**Stated exercise:** Duplicate word for word the listing lines below, beginning at the line that has "Task: Choose size S" and stopping after the line that has "Action: (x=343, y=363)", with both of those lines included. Reproduce no other lines.

Word and element pointing entries:

● ● ● ●

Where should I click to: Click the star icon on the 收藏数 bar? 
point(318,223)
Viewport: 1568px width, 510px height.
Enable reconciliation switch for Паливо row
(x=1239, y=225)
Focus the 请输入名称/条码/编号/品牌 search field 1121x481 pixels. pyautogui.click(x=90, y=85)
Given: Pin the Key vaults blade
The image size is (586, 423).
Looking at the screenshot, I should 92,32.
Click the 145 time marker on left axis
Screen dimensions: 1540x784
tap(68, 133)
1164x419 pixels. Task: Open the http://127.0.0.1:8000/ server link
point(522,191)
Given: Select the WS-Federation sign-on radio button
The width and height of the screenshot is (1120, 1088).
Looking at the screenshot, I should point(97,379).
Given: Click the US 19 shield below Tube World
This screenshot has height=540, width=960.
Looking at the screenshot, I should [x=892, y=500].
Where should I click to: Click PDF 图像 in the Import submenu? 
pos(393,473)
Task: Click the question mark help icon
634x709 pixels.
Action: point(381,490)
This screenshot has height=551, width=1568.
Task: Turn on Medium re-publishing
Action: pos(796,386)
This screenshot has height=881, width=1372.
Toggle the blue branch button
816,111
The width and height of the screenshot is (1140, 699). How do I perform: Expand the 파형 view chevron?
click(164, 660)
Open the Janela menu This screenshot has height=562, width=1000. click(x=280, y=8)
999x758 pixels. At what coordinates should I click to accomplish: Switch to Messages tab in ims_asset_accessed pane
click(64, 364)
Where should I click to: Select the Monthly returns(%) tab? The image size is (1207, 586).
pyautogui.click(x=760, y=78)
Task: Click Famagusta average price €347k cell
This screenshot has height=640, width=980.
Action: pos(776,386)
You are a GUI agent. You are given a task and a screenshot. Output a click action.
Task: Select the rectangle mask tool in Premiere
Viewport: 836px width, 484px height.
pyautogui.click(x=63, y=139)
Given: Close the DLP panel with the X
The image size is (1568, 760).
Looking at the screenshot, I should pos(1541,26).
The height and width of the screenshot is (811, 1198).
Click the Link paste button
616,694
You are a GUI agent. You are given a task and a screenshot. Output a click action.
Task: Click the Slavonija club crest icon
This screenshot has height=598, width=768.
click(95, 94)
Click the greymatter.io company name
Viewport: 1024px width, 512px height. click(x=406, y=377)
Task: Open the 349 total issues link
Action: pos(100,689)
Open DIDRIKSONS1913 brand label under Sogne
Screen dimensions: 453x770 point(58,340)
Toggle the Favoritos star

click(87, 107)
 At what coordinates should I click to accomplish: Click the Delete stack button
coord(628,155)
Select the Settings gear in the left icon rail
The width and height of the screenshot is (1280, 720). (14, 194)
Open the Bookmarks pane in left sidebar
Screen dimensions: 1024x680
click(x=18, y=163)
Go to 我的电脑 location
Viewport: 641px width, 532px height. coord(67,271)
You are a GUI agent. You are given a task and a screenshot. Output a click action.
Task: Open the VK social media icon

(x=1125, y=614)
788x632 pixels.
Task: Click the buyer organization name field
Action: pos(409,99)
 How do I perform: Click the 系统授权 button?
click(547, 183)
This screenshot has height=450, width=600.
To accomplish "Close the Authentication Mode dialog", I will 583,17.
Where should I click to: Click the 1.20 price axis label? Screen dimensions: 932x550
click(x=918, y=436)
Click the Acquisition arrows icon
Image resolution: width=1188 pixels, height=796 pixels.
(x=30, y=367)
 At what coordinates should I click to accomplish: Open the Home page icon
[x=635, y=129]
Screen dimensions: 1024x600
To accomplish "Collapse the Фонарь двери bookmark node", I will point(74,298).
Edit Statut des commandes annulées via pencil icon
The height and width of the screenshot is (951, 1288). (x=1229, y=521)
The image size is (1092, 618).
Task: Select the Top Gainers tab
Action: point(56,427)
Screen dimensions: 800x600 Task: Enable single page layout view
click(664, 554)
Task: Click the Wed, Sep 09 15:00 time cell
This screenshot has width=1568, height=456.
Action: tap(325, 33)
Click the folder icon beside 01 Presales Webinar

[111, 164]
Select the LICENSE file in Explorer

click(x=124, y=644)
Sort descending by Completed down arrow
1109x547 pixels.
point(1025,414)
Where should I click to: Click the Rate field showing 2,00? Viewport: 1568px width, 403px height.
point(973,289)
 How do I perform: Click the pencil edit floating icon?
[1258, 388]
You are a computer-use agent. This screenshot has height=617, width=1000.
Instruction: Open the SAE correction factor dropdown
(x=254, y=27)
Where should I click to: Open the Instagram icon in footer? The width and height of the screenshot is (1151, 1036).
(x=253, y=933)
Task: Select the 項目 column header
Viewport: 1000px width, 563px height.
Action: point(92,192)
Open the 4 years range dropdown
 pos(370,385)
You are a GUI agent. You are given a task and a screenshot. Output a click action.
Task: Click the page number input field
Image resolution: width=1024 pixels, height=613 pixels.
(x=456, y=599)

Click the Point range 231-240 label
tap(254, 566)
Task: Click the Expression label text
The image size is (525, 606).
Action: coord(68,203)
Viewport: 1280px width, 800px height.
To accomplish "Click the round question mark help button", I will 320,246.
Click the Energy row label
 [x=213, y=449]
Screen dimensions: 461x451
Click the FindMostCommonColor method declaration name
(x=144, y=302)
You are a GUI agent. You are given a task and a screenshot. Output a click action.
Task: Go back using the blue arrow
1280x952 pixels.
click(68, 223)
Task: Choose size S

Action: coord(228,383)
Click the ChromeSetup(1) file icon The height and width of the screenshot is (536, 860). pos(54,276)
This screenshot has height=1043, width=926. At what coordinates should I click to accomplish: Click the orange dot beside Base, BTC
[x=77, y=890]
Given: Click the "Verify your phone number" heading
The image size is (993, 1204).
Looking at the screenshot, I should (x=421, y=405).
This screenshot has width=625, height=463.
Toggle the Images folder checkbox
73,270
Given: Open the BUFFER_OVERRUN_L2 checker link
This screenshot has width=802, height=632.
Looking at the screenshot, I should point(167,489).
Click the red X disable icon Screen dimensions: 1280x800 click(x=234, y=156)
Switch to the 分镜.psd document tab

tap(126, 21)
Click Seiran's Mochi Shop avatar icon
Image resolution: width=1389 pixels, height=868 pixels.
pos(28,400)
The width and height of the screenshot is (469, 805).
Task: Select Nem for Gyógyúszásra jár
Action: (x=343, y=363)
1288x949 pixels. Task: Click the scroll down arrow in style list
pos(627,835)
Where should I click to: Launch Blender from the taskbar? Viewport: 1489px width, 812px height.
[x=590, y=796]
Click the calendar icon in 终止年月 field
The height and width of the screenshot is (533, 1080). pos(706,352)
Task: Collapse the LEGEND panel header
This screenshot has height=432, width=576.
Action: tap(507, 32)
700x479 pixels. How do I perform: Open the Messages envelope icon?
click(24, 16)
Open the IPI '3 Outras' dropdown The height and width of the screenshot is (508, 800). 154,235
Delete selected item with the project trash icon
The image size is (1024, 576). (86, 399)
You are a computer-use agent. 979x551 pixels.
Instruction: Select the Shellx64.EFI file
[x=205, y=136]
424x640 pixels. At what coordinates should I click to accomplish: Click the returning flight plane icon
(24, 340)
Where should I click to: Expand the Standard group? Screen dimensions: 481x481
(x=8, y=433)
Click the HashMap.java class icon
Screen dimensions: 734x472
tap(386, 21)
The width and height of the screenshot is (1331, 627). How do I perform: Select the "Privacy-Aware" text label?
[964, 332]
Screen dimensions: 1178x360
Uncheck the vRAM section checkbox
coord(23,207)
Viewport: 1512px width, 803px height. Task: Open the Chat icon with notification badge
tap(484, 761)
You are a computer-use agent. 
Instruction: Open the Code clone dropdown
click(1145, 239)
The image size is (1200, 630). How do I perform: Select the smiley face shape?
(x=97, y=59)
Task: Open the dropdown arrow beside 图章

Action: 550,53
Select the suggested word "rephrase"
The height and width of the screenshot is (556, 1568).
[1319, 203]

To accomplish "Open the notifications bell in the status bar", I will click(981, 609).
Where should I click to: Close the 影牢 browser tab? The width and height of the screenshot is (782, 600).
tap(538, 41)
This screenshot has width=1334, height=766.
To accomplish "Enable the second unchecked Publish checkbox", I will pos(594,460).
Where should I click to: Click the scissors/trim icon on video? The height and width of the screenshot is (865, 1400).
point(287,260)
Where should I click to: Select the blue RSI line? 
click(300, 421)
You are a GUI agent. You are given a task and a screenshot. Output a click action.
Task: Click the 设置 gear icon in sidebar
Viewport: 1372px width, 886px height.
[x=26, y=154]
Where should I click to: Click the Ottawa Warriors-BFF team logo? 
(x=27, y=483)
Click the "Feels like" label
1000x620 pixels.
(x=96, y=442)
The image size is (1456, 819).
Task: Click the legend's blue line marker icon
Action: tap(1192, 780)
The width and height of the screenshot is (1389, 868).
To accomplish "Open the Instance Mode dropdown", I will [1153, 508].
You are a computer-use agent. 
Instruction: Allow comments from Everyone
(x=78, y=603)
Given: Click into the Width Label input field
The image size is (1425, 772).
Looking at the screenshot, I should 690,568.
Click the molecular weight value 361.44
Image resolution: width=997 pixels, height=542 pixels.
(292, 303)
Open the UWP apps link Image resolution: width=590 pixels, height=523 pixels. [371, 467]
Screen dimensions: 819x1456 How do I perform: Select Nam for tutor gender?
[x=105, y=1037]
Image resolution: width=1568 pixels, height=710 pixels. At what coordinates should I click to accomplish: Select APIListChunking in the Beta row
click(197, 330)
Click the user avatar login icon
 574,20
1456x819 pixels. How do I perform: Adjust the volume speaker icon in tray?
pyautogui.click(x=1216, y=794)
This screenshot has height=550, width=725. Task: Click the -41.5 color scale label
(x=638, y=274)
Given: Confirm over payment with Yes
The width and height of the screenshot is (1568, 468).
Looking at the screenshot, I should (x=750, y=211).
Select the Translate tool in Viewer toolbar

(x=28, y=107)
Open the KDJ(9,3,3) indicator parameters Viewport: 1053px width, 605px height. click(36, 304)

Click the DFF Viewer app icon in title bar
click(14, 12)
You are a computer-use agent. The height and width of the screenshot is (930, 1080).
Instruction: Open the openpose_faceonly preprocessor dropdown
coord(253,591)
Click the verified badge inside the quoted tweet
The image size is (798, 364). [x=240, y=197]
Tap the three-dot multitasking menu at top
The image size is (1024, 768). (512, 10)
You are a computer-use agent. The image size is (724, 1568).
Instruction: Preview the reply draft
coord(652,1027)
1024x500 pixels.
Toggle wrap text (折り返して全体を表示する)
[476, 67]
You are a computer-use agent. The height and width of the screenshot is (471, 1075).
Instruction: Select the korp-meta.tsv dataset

● ● ● ●

**Task response:**
Task: Choose size S

Action: coord(228,383)
Click the ChromeSetup(1) file icon The height and width of the screenshot is (536, 860). pos(54,276)
This screenshot has height=1043, width=926. At what coordinates should I click to accomplish: Click the orange dot beside Base, BTC
[x=77, y=890]
Given: Click the "Verify your phone number" heading
The image size is (993, 1204).
Looking at the screenshot, I should (x=421, y=405).
This screenshot has width=625, height=463.
Toggle the Images folder checkbox
73,270
Given: Open the BUFFER_OVERRUN_L2 checker link
This screenshot has width=802, height=632.
Looking at the screenshot, I should point(167,489).
Click the red X disable icon Screen dimensions: 1280x800 click(x=234, y=156)
Switch to the 分镜.psd document tab

tap(126, 21)
Click Seiran's Mochi Shop avatar icon
Image resolution: width=1389 pixels, height=868 pixels.
pos(28,400)
The width and height of the screenshot is (469, 805).
Task: Select Nem for Gyógyúszásra jár
Action: (x=343, y=363)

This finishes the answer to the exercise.